Erica Marie Dambach (; born November 16, 1975) is an American college soccer coach. She is the head coach of Penn State Nittany Lions women's soccer. She led Penn State to the 2015 National Championship. She is a two-time NSCAA Coach of the Year, winning the award in 2012 and 2015.

Coaching career
She was the head coach at Dartmouth from 2000 to 2002, resigning following the 2002 season in order to pursue educational opportunities. After serving as an assistant coach at Lehigh, she was hired as an assistant coach at Florida State in January 2005. She was hired as head coach at Harvard prior to the 2006 season.
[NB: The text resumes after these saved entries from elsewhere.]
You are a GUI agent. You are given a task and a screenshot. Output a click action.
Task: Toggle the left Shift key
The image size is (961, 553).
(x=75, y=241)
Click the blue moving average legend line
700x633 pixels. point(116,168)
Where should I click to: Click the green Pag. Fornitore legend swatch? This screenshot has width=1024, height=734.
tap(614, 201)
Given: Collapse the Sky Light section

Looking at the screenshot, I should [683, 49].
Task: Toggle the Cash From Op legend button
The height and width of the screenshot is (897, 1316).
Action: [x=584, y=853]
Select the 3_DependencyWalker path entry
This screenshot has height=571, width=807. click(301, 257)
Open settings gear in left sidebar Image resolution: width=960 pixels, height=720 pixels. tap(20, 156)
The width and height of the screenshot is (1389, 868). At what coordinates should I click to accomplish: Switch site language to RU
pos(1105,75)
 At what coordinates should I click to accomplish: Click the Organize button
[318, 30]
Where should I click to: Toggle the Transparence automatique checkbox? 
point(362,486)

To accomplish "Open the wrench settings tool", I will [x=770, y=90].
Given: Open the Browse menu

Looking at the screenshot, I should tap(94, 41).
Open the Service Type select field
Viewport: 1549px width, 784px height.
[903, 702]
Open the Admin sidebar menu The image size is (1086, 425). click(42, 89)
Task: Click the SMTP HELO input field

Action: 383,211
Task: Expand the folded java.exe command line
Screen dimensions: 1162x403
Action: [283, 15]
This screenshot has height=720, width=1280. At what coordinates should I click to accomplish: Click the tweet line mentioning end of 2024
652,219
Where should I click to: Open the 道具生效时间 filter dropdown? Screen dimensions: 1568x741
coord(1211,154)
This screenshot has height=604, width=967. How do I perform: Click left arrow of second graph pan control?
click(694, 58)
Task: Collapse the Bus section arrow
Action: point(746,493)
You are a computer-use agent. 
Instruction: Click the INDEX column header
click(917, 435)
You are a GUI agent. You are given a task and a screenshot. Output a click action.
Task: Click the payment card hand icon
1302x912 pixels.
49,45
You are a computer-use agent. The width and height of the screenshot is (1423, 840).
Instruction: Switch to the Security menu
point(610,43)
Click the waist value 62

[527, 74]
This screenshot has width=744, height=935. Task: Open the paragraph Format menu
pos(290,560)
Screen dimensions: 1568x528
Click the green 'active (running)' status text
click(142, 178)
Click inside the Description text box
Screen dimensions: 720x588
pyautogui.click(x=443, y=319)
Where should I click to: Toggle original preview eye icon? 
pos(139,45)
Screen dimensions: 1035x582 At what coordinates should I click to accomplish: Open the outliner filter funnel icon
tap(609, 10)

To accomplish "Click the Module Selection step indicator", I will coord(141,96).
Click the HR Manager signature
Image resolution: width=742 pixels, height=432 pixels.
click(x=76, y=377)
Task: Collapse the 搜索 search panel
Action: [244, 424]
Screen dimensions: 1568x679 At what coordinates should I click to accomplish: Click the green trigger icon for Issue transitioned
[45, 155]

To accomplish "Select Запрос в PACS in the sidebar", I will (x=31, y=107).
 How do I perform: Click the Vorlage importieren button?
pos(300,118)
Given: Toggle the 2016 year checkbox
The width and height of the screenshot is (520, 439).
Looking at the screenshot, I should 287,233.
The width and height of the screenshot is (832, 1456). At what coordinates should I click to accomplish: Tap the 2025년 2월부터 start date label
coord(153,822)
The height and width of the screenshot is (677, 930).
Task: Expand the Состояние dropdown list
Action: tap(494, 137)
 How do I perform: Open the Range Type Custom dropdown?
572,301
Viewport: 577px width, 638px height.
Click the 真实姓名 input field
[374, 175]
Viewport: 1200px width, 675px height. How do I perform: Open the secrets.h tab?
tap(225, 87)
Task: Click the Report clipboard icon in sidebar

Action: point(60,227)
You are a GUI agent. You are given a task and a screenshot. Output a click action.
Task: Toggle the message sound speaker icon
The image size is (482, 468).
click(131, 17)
In February 2007, she then resigned at Harvard in order to take the Penn State head coaching position. She was named the NSCAA Coach of the Year in 2012 and 2015.

She led Penn State to a national championship in 2015.

She was an assistant coach for the United States women's national soccer team at the 2008 Summer Olympics.

She was an assistant coach for the United States women's national soccer team for the 2020 CONCACAF Women's Olympic Qualifying Championship.

Personal life
She married Jason Dambach in January 2016.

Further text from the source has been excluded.